# Diy lathe



## Tiny (Aug 12, 2012)

I was searching some info of diy lathe that would work with the drill as the motor. I have an MVM1200 but its on the other side of the country and I haven't the time to fetch it. I was wondering what would be the best but cheapes way to make mushroom like items for a person who's hobby is repairing clothes. The following might be to big...
https://s3.amazonaws.com/ljimg/lv6bk29.jpg
Lol


----------



## Cherryville Chuck (Sep 28, 2010)

You'll need a really large drill to make a bowl that size. When that guy started to spin that for the first time, I would have been the guy standing way, way, back away from it. If you were wanting to make small mushroom shaped pieces, like the wooden cabinet door handles, you could put a screw into the wood and cut the screw head off and chuck it in a drill. If you pushed the other end onto a nail it would supported between 2 points.


----------



## DaninVan (Jan 1, 2012)

?!..."mushroom like items for a person who's hobby is repairing clothes."
I think something got lost in the translation, Esko. 
That there was/is sometimes referred to as cognitive overload.


----------



## Tiny (Aug 12, 2012)

I try to think in englis so nothing lost in the translation. This is hereditary!!! lol
See. Charles understood that it was mending mushroom! (direct translation)
Thank's Charles for understanding my very peculiar english. 
You do have a point there "...cognitive overload", Dan B-D
Your suggestion Charles of how to turn these mushroom's were splended!


----------



## DaninVan (Jan 1, 2012)

*light bulb goes on*
You mean those wooden thing-a-ma-bobs for darning socks?!
I saw a picture somewhere of someone using a maraca (the musical instrument).


----------



## neville9999 (Jul 22, 2010)

Esko I once saw a home made lathe where the stub axle of a car was the head stock, the video was not that impressive as there was so much wobble that the turning just could not be done, I would like to see a video of this home made lathe as there would not be a lack of power, my cousin has a home made lathe where he turns Viking Shields that are 3 feet across and the first shield flew apart as the g forces were just too much for the poor thing to keep itself together, so I would think that the tractor would be in low gear and the engine would just be at an idle, still I would like to see it running. NGM


----------



## Cherryville Chuck (Sep 28, 2010)

Here's another option for a lathe. I saw these in use 40 years ago when I was in Marocco on holiday. Moroccan Bow Lathe - YouTube


----------



## Tiny (Aug 12, 2012)

"I saw a picture somewhere of someone using a maraca..."
I think my customer wouldn't be to happy if I gave her four maraca instead of those mushroom shaped thing's...


----------



## Tiny (Aug 12, 2012)

Neville, did your brother manage to turn Viking shield's?
Charles I seam to have problems to open the link. Though I have problems with my wifi conection.


----------



## harrysin (Jan 15, 2007)

I doubt that I could make those chess pieces in my new variable speed lathe with a set of expensive chisels. Amazing what some people are capable of.


----------



## phillip.c (Aug 9, 2012)

I'm not sure if anyone has seen a homemade lathe powered via router?


----------



## Cherryville Chuck (Sep 28, 2010)

Esko, I tested it and Harry was able to open the link.
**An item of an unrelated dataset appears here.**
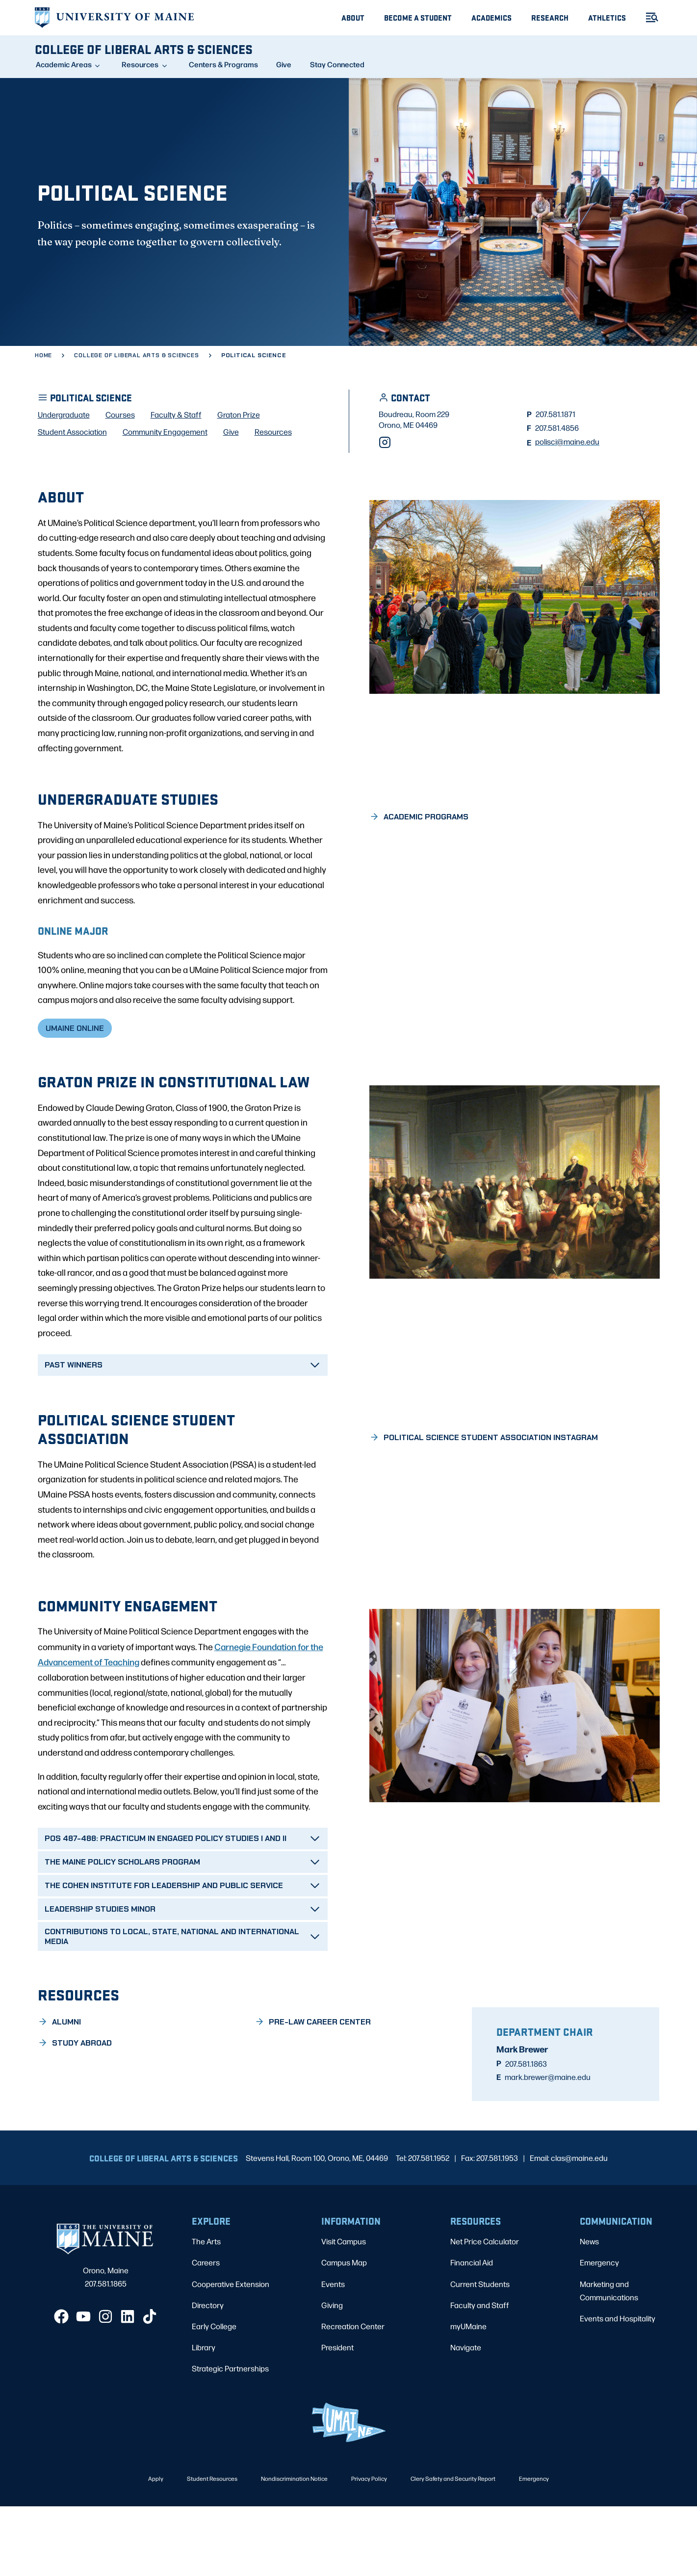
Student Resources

Harry, it didn't even look to me like his chisel was all that sharp on one closeup although it had a much thinner cross section than what we are used to working with. For such slow rpm they are really fast turning these out. It was fun to watch them work when I was there. Considering how primitive the set up is and the quality of the work I would say these guys are pretty talented.


----------



## harrysin (Jan 15, 2007)

Looking at his chisel made me wonder why in the past I've paid over $100.00 for a single chisel.


----------



## neville9999 (Jul 22, 2010)

Tiny said:


> Neville, did your brother manage to turn Viking shield's?
> Charles I seam to have problems to open the link. Though I have problems with my wifi conection.


Esko he is not my brother but he is my cousin, and yes he has turned some very nice sheild's, he is in a warfare club where they dress up as vikings and bash each other about, the shields are not used as they are not strong enough however I have asked him to tell me the next time the lathe is to be run and I am going to shoot a short video as this home made lathe does work in the intended way as after the turning is finished then there is a new shield, the big tractor lathe, I would still like to see a video of it running. Neville


----------



## brucenelson (Jan 7, 2012)

I wonder if the correct spelling for Tiny is Tiini. The most insulting thing you can say to someone of Finnish descent is to call him a liar right in his own sauna. (Pronounced SOW-NA, not SONNA)


----------



## DaninVan (Jan 1, 2012)

Here's some ideas, Esko. 
https://www.google.ca/search?q=darn...-IIbfoASS6oLYBw&ved=0CCsQsAQ&biw=1268&bih=592


----------



## eccentrictinkerer (Dec 24, 2007)

Tiny said:


> I try to think in englis so nothing lost in the translation. This is hereditary!!! lol
> See. Charles understood that it was mending mushroom! (direct translation)
> Thank's Charles for understanding my very peculiar english.
> You do have a point there "...cognitive overload", Dan B-D
> Your suggestion Charles of how to turn these mushroom's were splended!


My mother used 'sock darning egg' similar to this one:









She would repair our socks 'til there was more 'darn' than sock!


----------



## neville9999 (Jul 22, 2010)

Cherryville Chuck said:


> Here's another option for a lathe. I saw these in use 40 years ago when I was in Marocco on holiday. Moroccan Bow Lathe - YouTube


Charles it seems that where there is a will then there is a way, thanks for the link. N


----------



## Cherryville Chuck (Sep 28, 2010)

neville9999 said:


> Charles it seems that where there is a will then there is a way, thanks for the link. N


You're welcome Neville. Most of us, me included, often think that if we had spent another $500 or a $1000 on a lathe we could do so much better. He probably doesn't have $5 invested in his and he is doing just fine. In fact what is really embarrassing is that he's faster than I am.


----------



## neville9999 (Jul 22, 2010)

Cherryville Chuck said:


> You're welcome Neville. Most of us, me included, often think that if we had spent another $500 or a $1000 on a lathe we could do so much better. He probably doesn't have $5 invested in his and he is doing just fine. In fact what is really embarrassing is that he's faster than I am.


Charles I have said many times that the members of the Forum who are thinking about buying some expensive gadget should not do it as you will not learn anything if you use someone Else's ideas, there is not a substitute for sharp tools, and when I watched the video I confess that I was wondering how he sharpened his skew, along with my best wishes that he did not cut a toe off. N


----------



## Tiny (Aug 12, 2012)

Thanks guys for helping me out from the cave of illiteratenes. I've learned again many things.


----------